Cargo Air Ltd (), branded as cargoair, is a Bulgarian cargo airline headquartered in Sofia, Bulgaria. The company operates charter flights throughout Europe and the Middle East. The airline's main bases are Leipzig/Halle Airport and Sofia Airport.

History
Cargoair was established on 4 July 1997 as Vega Airlines and was rebranded as Cargoair on 26 October 2006.
In November 2007, Cargo Air was established as a General Sales Agent representative of the Belarusian cargo airline Ruby Star, offering to its customers logistics services with Antonov An-12 and Ilyushin Il-76 aircraft. The same year Cargoair also purchased a Boeing 737-300F. 

From July 2009 Cargo Air began operations for TNT Airways on its European network. In September 2009 Cargoair purchased a second Boeing 737-300F. 

Due to increasing demand for long term aircraft lease operations and ad-hoc charters, the company management decided to purchase a third Boeing 737-300F, delivered in September 2011. 

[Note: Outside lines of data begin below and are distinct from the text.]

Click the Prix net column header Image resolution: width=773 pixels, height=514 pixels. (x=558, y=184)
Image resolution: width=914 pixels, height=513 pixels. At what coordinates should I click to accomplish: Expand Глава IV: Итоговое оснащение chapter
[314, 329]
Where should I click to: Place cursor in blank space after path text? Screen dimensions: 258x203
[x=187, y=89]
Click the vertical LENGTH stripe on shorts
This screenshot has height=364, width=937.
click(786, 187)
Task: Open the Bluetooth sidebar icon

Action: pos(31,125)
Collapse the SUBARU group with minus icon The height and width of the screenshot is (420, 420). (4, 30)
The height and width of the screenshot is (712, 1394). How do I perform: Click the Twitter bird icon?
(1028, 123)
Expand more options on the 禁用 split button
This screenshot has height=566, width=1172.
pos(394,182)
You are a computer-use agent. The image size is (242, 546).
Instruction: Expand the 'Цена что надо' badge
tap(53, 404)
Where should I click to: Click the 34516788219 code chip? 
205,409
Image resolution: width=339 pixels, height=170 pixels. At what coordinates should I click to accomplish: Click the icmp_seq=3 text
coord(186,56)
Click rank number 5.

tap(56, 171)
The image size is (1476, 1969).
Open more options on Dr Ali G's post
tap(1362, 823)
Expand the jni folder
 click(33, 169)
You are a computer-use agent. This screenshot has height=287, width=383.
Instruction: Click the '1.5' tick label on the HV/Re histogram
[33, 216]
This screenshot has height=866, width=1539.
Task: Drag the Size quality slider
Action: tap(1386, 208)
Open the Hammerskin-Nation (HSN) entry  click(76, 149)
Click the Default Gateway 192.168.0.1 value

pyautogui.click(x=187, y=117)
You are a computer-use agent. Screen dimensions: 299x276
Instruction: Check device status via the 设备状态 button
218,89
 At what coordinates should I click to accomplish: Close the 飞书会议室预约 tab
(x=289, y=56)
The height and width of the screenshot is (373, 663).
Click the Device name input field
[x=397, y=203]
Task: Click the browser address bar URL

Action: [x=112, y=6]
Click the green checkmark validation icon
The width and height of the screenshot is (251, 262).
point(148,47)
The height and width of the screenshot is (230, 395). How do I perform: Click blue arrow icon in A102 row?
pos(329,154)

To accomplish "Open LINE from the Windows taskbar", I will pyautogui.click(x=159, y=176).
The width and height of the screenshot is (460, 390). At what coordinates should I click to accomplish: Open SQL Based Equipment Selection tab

In February 2013 the company purchased a passenger Boeing 737-400; its conversion to freighter configuration was completed in July 2013. On 15 July 2013 the Boeing 737-400F began commercial service for European Air Transport. In November 2013 Cargoair add second Boeing 737-400F in their fleet. 

In July 2015 Cargo Air added third Boeing 737-400F also operated for European Air Transport. In January 2016 Cargoair added fourth Boeing 737-400. In February 2016 the airline purchased two Boeing 737-800BCF. 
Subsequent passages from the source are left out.